Potential Treatment Method Identified for Huntington's

Adding molecular compound to Huntington’s protein allows for natural elimination

A team of Harvard researchers have identified a potential method for treating Huntington’s disease that might shed light on treatments for similar neurodegenerative diseases.

The team—led by scientists at the Harvard-affiliated MassGeneral Institute For Neurodegenerative Disease (MGH-MIND)—identified a novel mechanism of clearing disease-causing mutant huntingtin protein from brain cells by modifying the protein structure for autophagic degradation, a natural degradation process in cells.

The introduction of a specific molecular fragment known as an acetyl group into the mutant proteins—a process also known as acetylation—is the key to triggering the destruction of excess huntingtin, according to the findings, which were published in the April 3 issue of Cell.

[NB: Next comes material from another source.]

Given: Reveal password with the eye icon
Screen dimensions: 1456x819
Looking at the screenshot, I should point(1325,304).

“The novelty of our research is that it links acetylation to degradation, which hasn’t been shown before,” said Dimitri Krainc, an associate professor of neurology at Harvard Medical School and practitioner at Massachusetts General Hospital, who was involved in the research.

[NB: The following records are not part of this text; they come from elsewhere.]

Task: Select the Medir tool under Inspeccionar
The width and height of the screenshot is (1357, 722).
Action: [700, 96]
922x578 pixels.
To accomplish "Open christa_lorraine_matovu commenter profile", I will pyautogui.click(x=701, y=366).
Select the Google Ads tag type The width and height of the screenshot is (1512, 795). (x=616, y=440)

Krainc said acetylation of the Huntingtin protein could be made more efficient through medication, leading to quicker degradation of the mutant protein, and potentially relief from the disease.

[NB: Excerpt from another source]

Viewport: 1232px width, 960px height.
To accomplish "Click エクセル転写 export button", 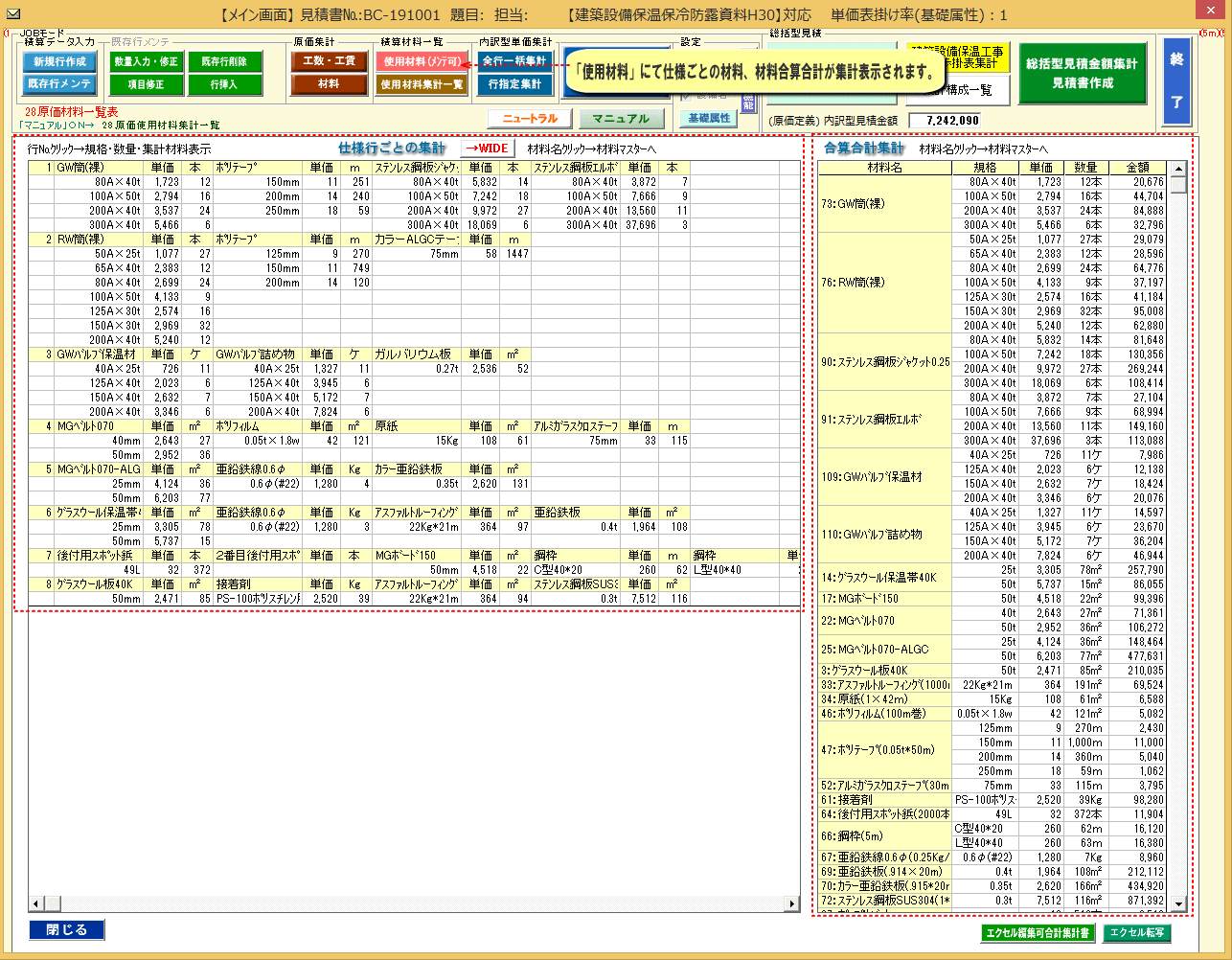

Common symptoms of Huntington’s—an inherited disease affecting about 30,000 people in the United States for which there is no known cure—include uncontrolled movements, loss of intellectual faculties, and emotional disturbance.

Current compounds used to increase acetylation lack the specificity that would be necessary to create a safe and efficient medication, Krainc said.

“What we need to do is to find a version of these inhibitors that are more specific for Huntington’s,” he said.

According to Krainc, the study of the accetylation of certain proteins known as histones has been on-going for 40 years, but little is known about the same process in non-histone proteins like huntingtin.

Krainc said that the recent study was taking research on Huntington’s in a new direction—targeting the source of problem.

“There are treatments that are symptomatic, but not targeting the source,” Krainc said. “It’s like when you have a cavity, you take a pain killer, the pain will go away, but the cavity is still there.”

The new study was ground-breaking partly because it has implication for the treatments of other neurodegenerative diseases, Krainc said.

Krainc said that the accumulation of proteins is a “common theme” among all neurodegenerative diseases, including Alzheimer’s and Parkinson’s diseases. The hope, he added, is to find more specific drugs that will ablate mutant proteins.